= Beginning of Section =

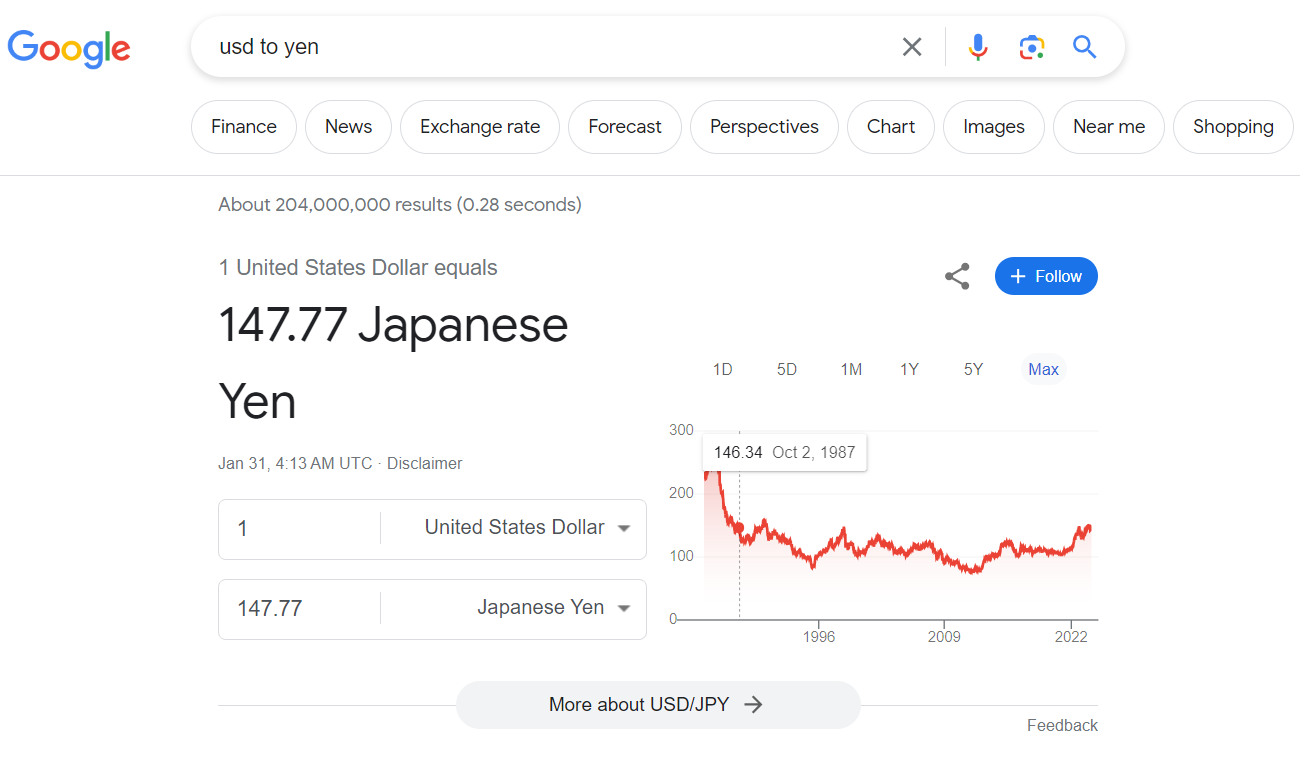Share the currency conversion result
1300x762 pixels.
957,277
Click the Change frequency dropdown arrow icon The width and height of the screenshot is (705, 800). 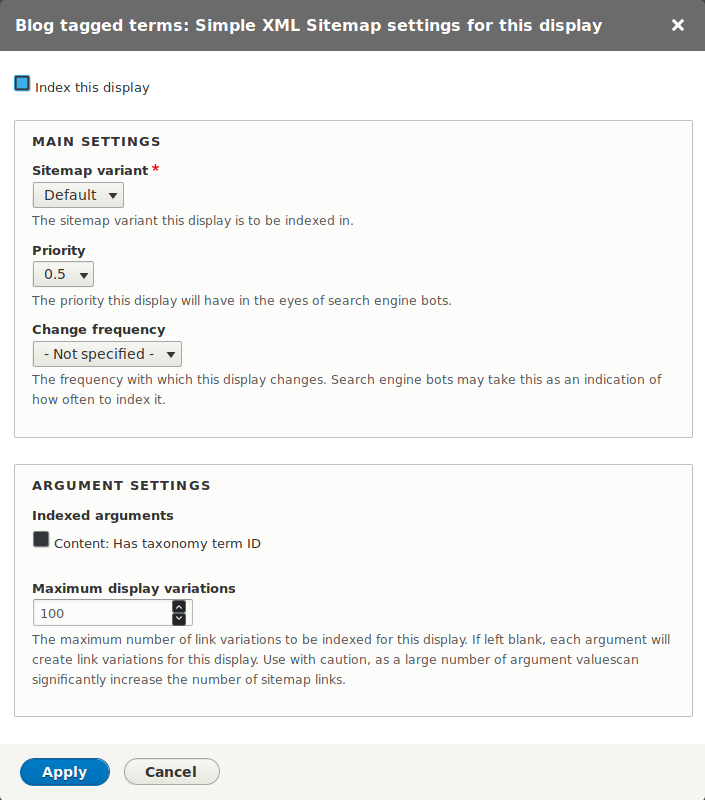[170, 353]
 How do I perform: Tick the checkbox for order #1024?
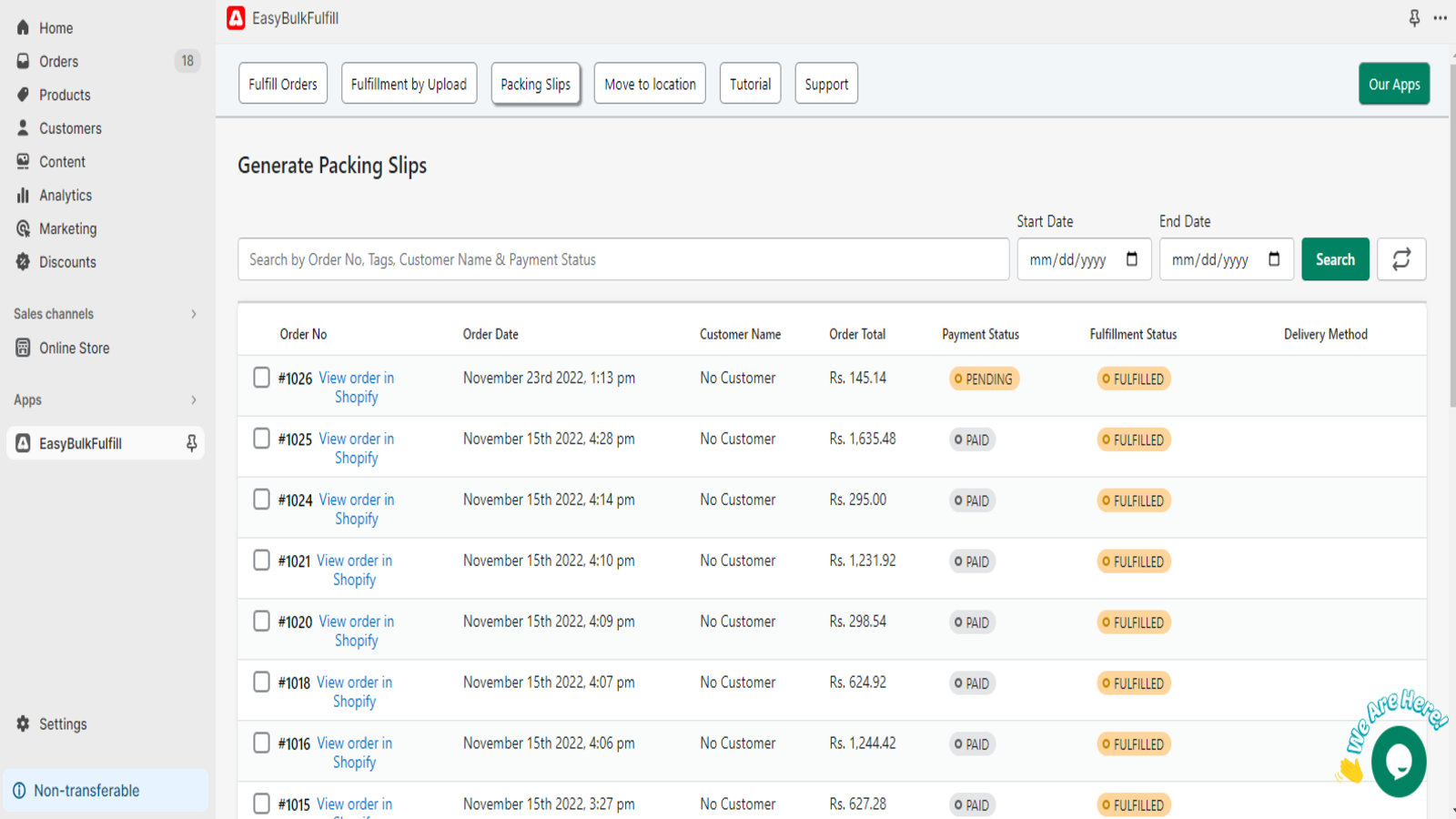(261, 500)
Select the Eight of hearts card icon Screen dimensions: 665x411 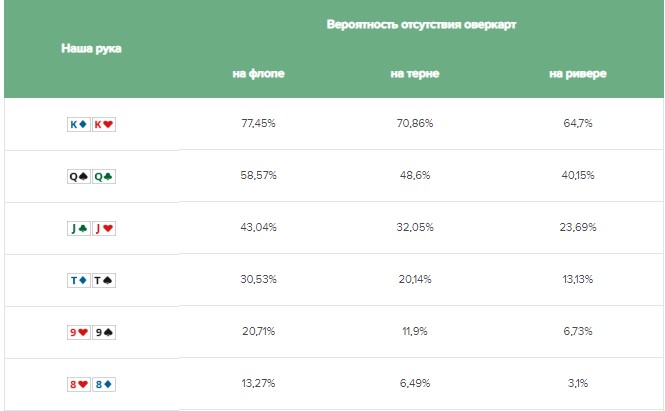pos(79,384)

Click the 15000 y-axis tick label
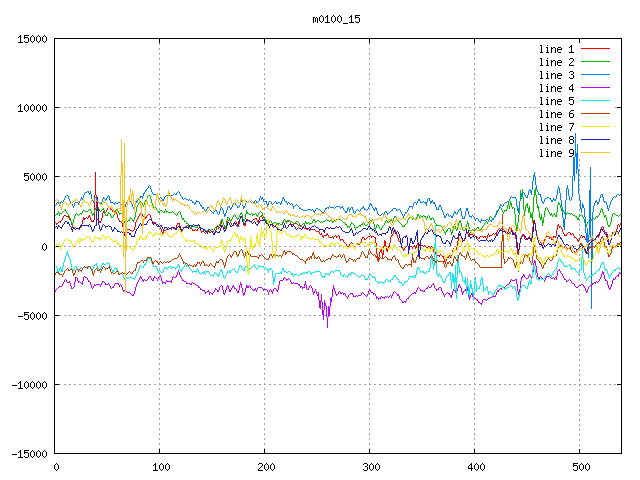[32, 39]
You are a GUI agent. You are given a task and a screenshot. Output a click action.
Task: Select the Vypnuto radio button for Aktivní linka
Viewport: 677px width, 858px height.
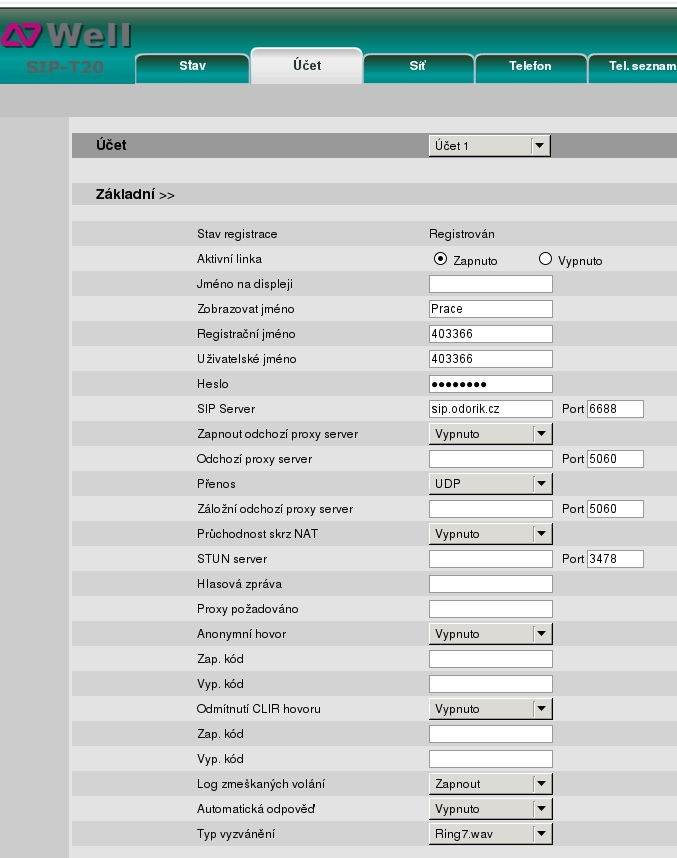coord(545,259)
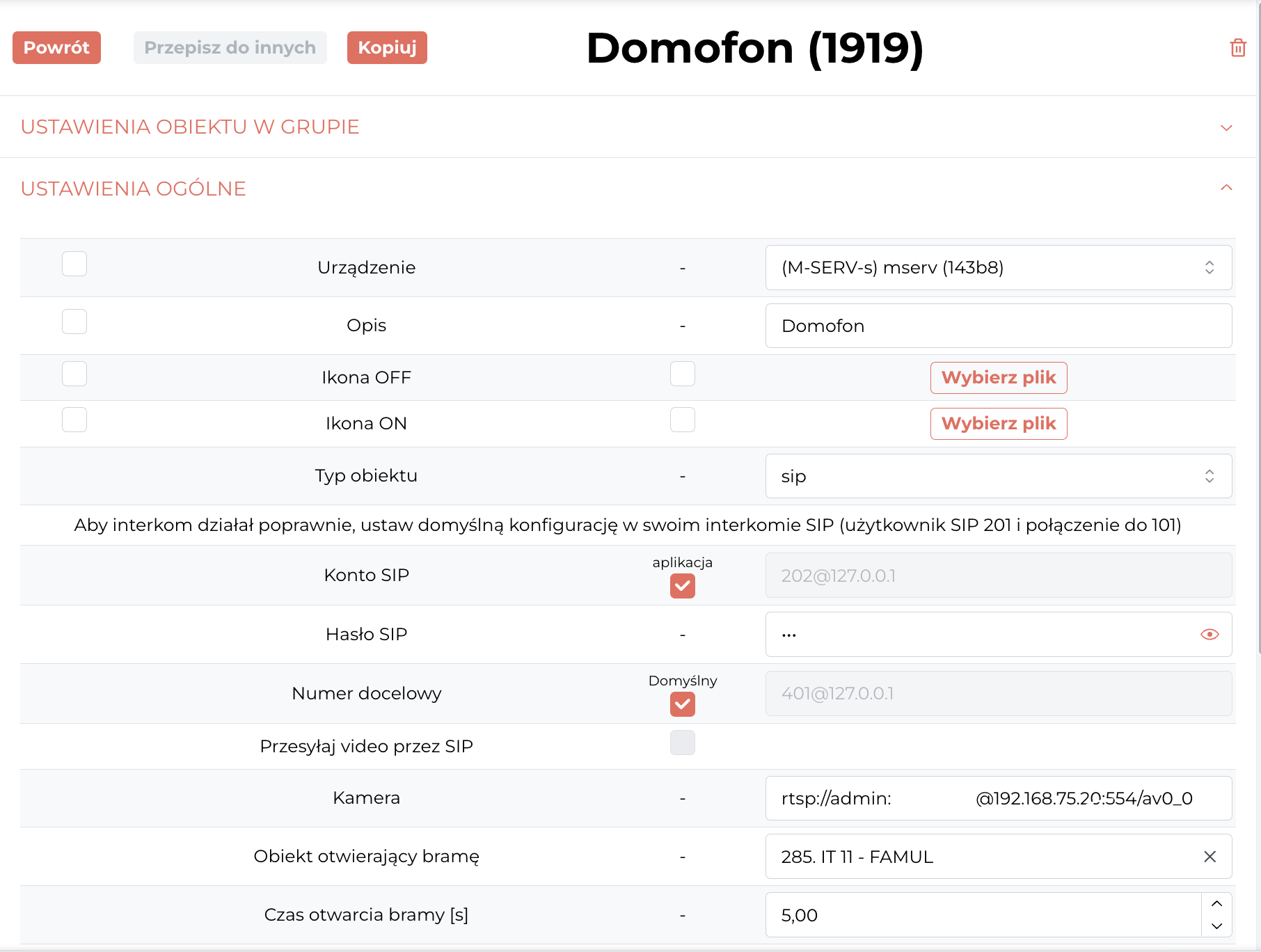Choose file for Ikona OFF
1261x952 pixels.
point(999,378)
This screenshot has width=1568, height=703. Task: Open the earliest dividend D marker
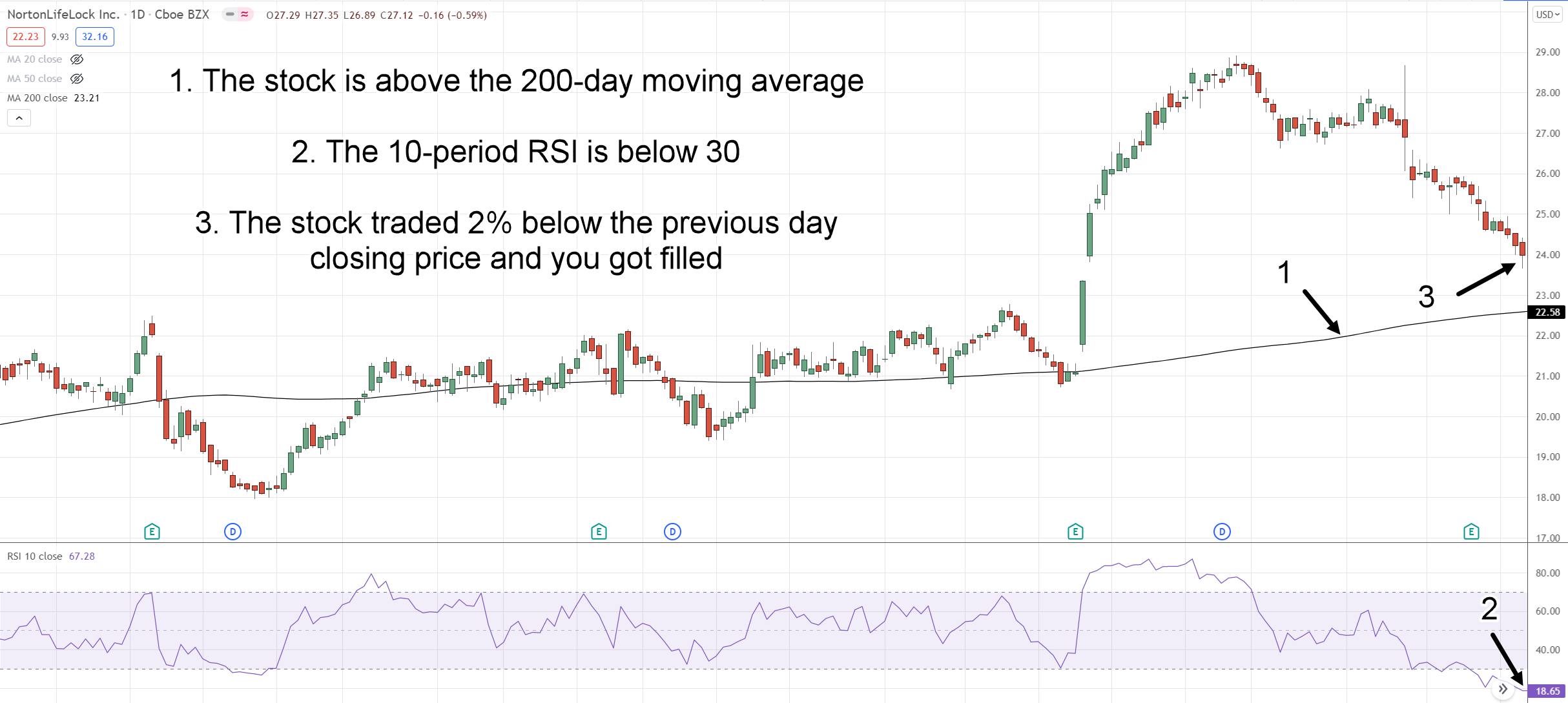(x=232, y=532)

= End of Section =

*Required action*
I would like you to retype exactly the lines running from the one containing "Task: Select the" to the last line of the entries, both included, leaving all pictures out.

*Reply*
Task: Select the Vypnuto radio button for Aktivní linka
Viewport: 677px width, 858px height.
coord(545,259)
Choose file for Ikona OFF
1261x952 pixels.
point(999,378)
This screenshot has width=1568, height=703. Task: Open the earliest dividend D marker
(x=232, y=532)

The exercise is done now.